**Stored data**
------------------------------------------------
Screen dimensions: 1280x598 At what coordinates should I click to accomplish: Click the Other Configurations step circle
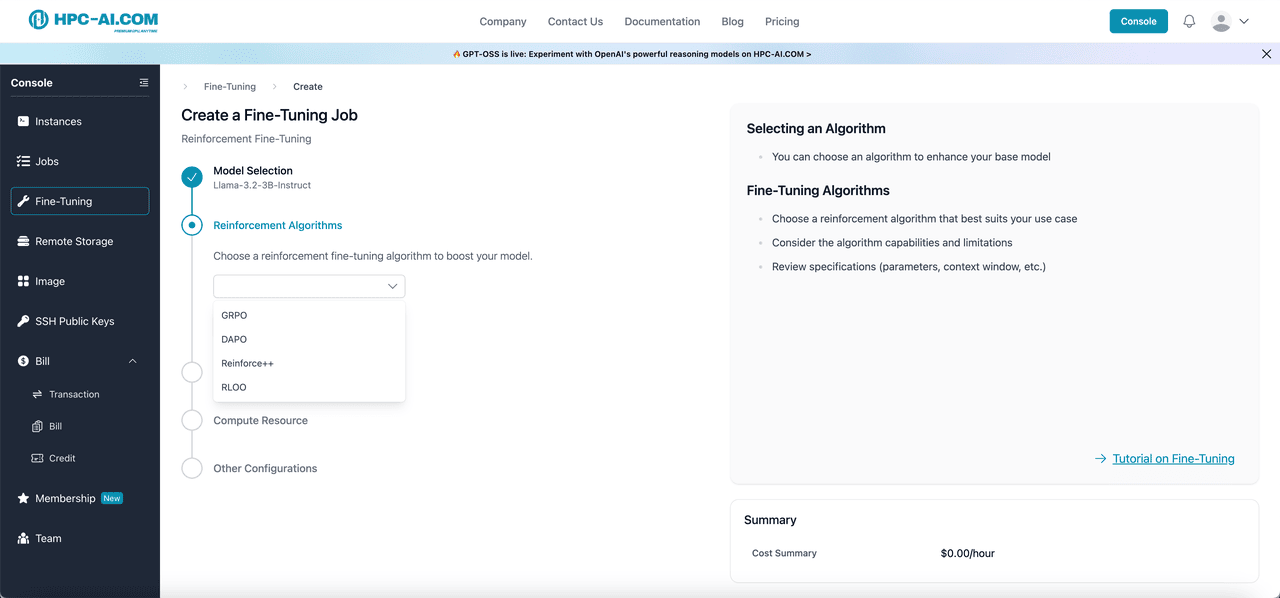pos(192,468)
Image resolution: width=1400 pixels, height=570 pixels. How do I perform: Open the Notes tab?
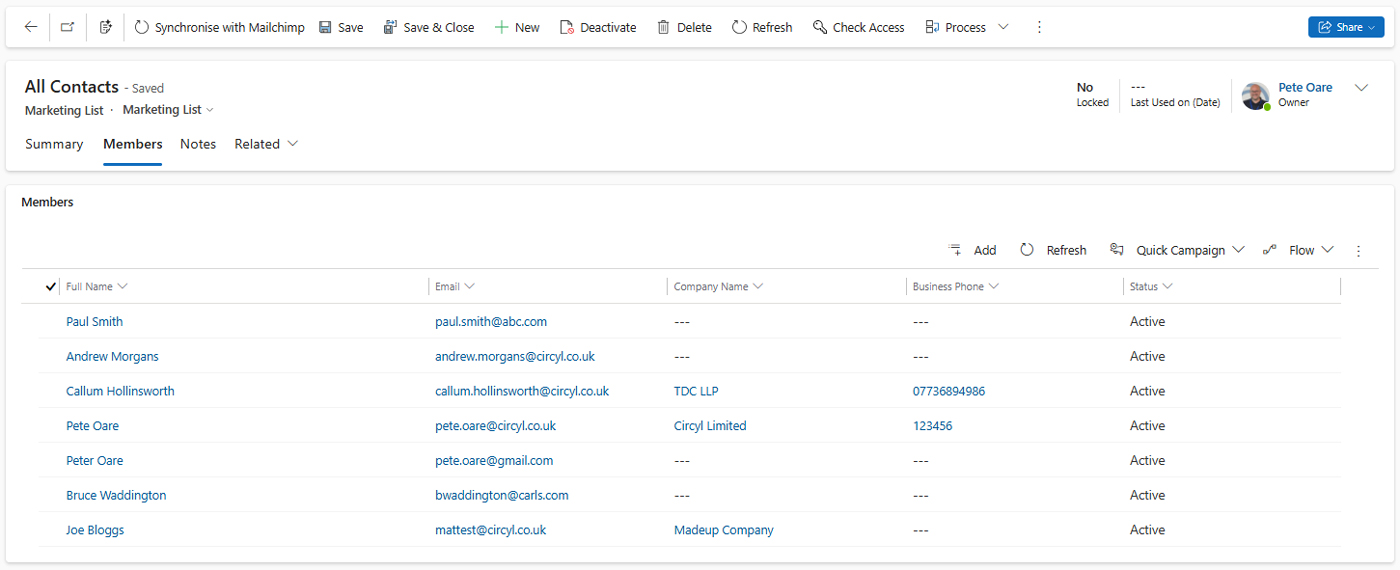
------------------------------------------------
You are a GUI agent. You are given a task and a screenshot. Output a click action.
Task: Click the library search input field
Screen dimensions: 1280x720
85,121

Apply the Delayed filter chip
------------------------------------------------
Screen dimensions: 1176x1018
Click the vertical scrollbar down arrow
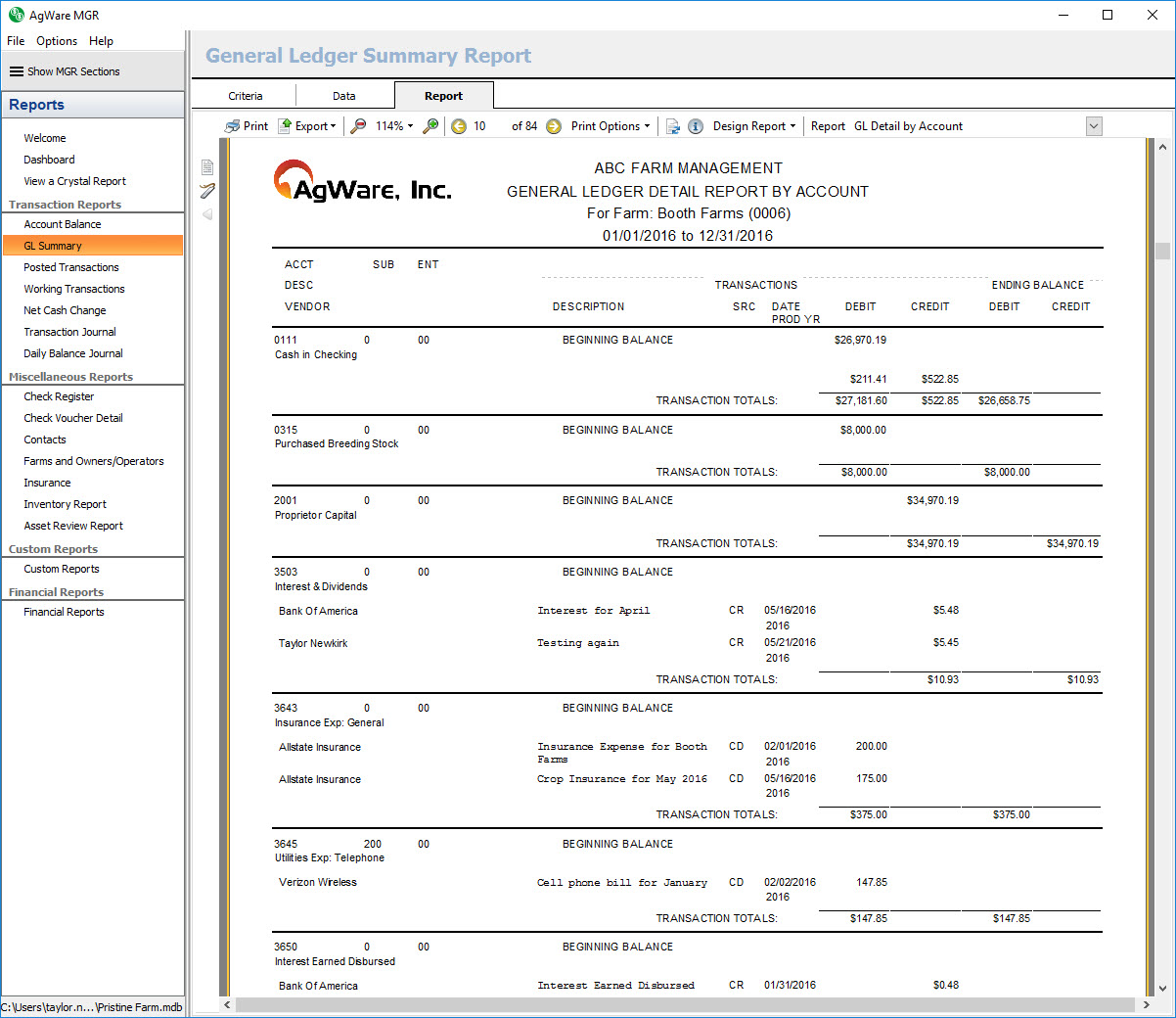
------------------------------------------------
**Task to complete**
Look back at the entries above. Retype the line with "Screen dimensions: 1176x1018", the line with "Click the vertical scrollbar down arrow", and all lines in between.

**Task answer**
Screen dimensions: 1176x1018
Click the vertical scrollbar down arrow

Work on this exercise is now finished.